After eight long years, the man at the centre of the sexsomnia case is going to jail.

38-year-old Ryan Hartman was sentenced to 12 months in prison. His victim, Rebekah D’Aoust calls it a victory for all sex assault survivors.

D’Aoust is out if the dark and into the light, as she exits the Brockville courthouse into the afternoon sun. D’Aoust says she finally feels free after 8 long years

“Victory, you know, you know it was another win for victims and survivors in the world,” she says.

D’Aoust is the victim at the centre of a sexual assault case dating back to a house party in 2011 in Oxford Mills.

Her attacker, Ryan Hartman, was convicted twice and appealed, including launching a re-trial under the sexsomnia defence, claiming he was sleeping when he attacked D’Aoust while she was asleep beside her boyfriend on an air mattress. When he lost yet again, Hartman launched a Jordan application claiming it had taken too long to get his case through the courts.

While this case has been before the courts for years, Justice Kimberley Moore ruled that the defence was responsible for much of that delay and tossed out the Jordan application, paving the way for the victim Rebekah D’Aoust to deliver her victim impact statement. And it was a powerful one.

“If I had one wish in the world for you, it would be to live a day in my shoes,” she told Hartman. “See the darkness I have to look past every day.”  D’Aoust says the rape changed her course of life, impacted her financially and emotionally and drove her to drugs and alcohol.  But today she says she is stronger and even thanked Hartman for that.

“I'd like advocate for other victims and survivors, hopefully across the country and, who knows, maybe one day around the world. But I've learned a lot from this and hopefully I can help other people through my story.”

Blair Crew, with Queen’s Legal Aid, provides advice to sexual assault survivors and says D’Aoust will empower other victims.

“It was empowering to hear that Bekah did not regret the initial decision to come forward. But she's an individual that the police believed, that there were charges laid, that the Crown attorney went forward with the charges and ultimately saw a conviction.
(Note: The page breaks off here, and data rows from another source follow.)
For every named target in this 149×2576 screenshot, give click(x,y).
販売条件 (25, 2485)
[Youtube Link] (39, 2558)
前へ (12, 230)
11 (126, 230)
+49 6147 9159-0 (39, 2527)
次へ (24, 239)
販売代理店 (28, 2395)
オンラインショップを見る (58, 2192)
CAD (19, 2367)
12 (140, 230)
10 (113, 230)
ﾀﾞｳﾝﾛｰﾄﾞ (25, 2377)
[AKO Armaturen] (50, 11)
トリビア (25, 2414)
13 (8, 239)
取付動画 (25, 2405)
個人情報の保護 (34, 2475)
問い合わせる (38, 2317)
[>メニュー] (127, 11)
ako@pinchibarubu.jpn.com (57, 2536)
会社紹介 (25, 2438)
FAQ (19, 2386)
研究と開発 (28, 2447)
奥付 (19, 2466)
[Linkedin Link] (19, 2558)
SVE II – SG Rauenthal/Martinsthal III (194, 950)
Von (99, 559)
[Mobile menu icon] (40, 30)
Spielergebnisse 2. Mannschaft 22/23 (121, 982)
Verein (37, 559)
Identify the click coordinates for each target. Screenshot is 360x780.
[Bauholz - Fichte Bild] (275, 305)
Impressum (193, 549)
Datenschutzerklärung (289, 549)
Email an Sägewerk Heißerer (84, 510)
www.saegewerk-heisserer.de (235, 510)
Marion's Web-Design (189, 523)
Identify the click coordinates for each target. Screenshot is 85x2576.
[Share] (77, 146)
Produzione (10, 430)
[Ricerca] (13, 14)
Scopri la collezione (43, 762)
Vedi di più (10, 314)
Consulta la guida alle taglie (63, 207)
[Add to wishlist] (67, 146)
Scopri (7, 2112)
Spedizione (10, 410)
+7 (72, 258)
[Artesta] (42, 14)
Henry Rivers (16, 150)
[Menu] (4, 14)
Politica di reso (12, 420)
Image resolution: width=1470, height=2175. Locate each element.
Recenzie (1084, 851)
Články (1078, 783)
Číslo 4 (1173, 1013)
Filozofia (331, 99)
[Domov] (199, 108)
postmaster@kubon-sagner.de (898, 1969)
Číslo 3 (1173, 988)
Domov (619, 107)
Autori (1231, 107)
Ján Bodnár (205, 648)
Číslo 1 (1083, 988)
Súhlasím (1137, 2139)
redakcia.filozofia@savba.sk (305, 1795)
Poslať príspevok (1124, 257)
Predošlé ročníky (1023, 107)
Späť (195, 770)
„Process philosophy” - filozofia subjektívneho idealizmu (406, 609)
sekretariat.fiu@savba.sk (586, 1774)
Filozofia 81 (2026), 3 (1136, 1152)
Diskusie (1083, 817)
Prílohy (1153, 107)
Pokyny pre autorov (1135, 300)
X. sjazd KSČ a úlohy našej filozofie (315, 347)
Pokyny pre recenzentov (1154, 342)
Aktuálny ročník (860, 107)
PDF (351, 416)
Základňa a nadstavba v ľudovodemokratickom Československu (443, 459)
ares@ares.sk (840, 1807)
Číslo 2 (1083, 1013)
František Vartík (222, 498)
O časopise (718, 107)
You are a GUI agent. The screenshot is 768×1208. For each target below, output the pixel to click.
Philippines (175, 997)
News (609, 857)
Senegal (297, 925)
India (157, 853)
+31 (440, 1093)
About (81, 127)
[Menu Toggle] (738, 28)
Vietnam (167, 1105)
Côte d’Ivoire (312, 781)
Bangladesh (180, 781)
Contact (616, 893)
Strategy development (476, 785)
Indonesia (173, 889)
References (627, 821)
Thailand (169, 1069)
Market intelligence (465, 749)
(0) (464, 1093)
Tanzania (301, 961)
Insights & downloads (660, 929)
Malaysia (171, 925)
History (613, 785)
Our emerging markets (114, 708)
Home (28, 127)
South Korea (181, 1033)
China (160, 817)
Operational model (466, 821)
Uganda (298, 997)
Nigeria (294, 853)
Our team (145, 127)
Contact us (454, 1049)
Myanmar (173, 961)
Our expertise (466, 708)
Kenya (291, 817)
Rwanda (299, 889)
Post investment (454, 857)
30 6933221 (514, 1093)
And that's not something that happens in the vast majority of cases,” Crew said outside court.

Hartman was asked if he wanted to address the court. He declined to say anything, leaving his victim, now an advocate and survivor, to have the last word.  She told court

“Eight years ago you made a choice that changed my life forever.  Today, I am letting go of that.   Today, I am free.

“He's completely and utterly guilty in the eyes of the law,” D’Aoust said, “In a sense I am free from this and I'm ready to start living my life.”